– Меня заставили встать и рассказать про грубое поведение Седли по отношению к тебе, дитя мое.
– Что такое было? – спросила леди Арчфильд.
– Старая история, миледи. Молодой офицер нахально пытался поцеловать девушку, которую встретил на дороге. Я сомневался даже, знал ли он тогда, что это моя племянница. В это время Перегрин проходил мимо, вступился за нее, и шпаги были обнажены. Я не мог отрицать ни этого, ни того, что молодые люди враждебно относились друг к другу; затем молодой Брокас, который оставался дольше нас в Портсдадне, припомнил, что слышал перебранку между ними и тогда же подумал, что дело кончится поединком. Старый Спор вспомнил, что рано утром видел м-ра Седли и другого офицера на дороге в Портсмут. Дженни Лейт припомнила, что тогда косили сено на дворе замка, и когда пришли косцы, она сгребала сено и напала на одно место, где было как будто кровяное пятно; она показала его другим, но ей сказали, что здесь, вероятно, убили кролика или зайца, и что она лучше всего сделает, если оставит эго без внимания. Вероятно все боялись впутаться в какую-нибудь драку между контрабандистами. Во время этого рассказа все искоса посматривали на м-ра Седли; следователь спросил его, хочет ли он что-нибудь сказать. Он отвечал довольно смело, признался, что поссорился с Перегрином Окшотом и расстался с ним в тот вечер в таком настроении, которое могло иметь последствием только поединок. Он написал вызов в тот же день и послал его со своим приятелем, лейтенантом Энсли, но так как он боялся, что майор Окшот помешает вручению вызова, то сказал Энсли, чтобы он постарался увидеться с Перегрином вне дома и уговориться с ним о встрече на холме, где, как известно, офицеры гарнизона всегда устраивают свои поединки. Седли сам прошел часть дороги вместе со своим приятелем, но никто из них не видал Перегрина и ничего о нем не слыхал. Он утверждал это, но когда его спросили, кто может засвидетельствовать справедливость его слов, он сказал, что Энсли, единственное лицо, которое могло бы доказать его отсутствие, убит при Ландене, но прибавил, уже грубо, своим обыкновенным грубым тоном, что просто нелепо обвинять его в убийстве; какое отношение может иметь джентльмен к убийствам и грабежам, да он и не верит, что эти кости принадлежат Перри Окшоту.

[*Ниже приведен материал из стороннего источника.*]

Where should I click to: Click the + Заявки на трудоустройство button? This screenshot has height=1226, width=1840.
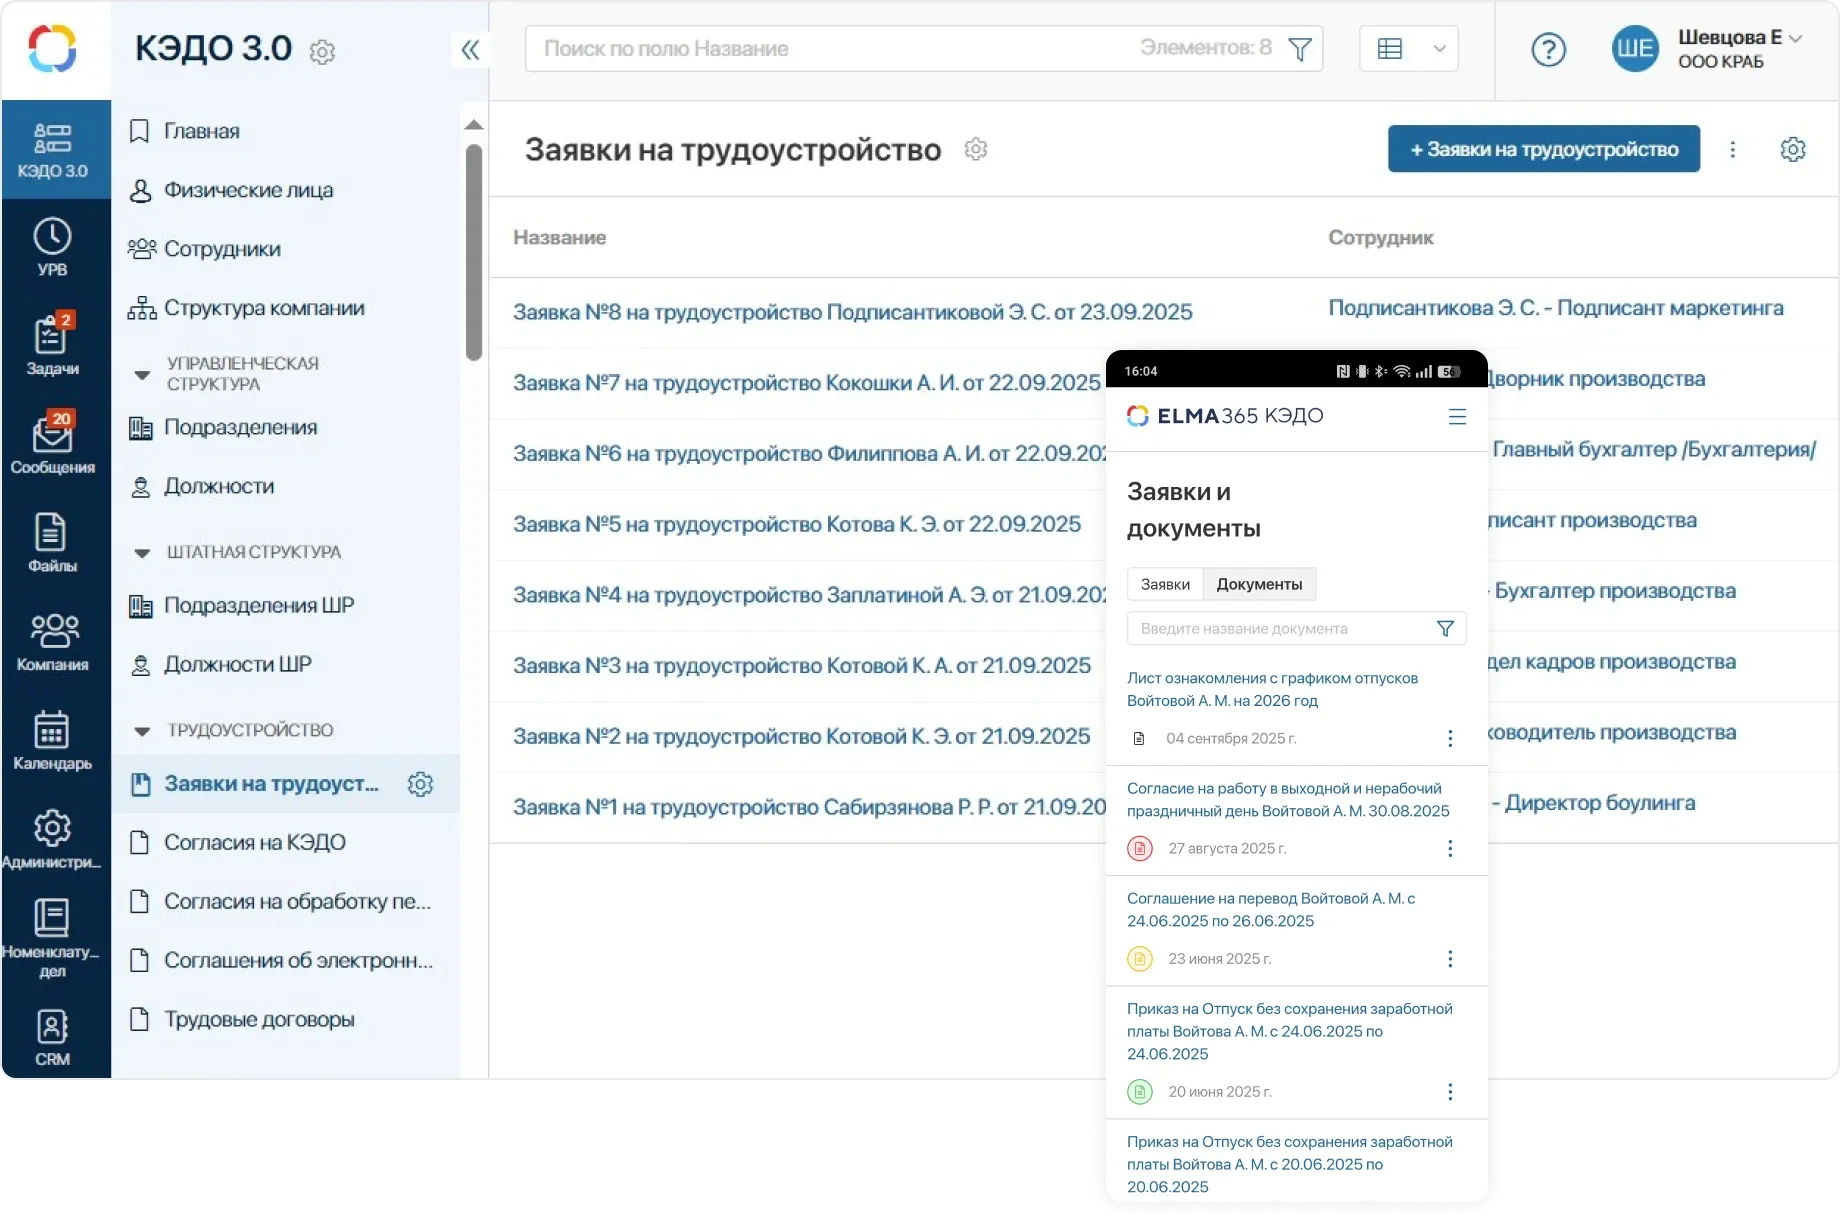click(x=1543, y=149)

Эго не что иное, как злая выдумка вигов! Он пришел в совершенную ярость и этим еще увеличил подозрение, так что меня нисколько не удивило, когда его арестовали по обвинению в убийстве и отправили в Винчестер… Анна, дитя мое, что с тобой?
– Какой ужасный случай. Понюхайте моих капель, дитя мое, – сказала леди Арчфильд, подходя нетвердыми шагами к Анне, которая сильно вдохнула в себя предлагаемое лекарство и тем только избежала дурноты; после этого ее увели из комнаты.
Женщины суетились около нее некоторое время, но она ничего не сознавала, кроме сильного желания избавиться от них и остаться одной, чтобы освоиться с тяжелым положением вещей, которое она еще не совсем понимала. Наконец леди Арчфильд пожелала ей доброй ночи, на что Анна едва могла ответить, и ее оставили одну во мраке. Только теперь она могла опомниться от ошеломляющего чувства беспомощности, испытанного в первый момент.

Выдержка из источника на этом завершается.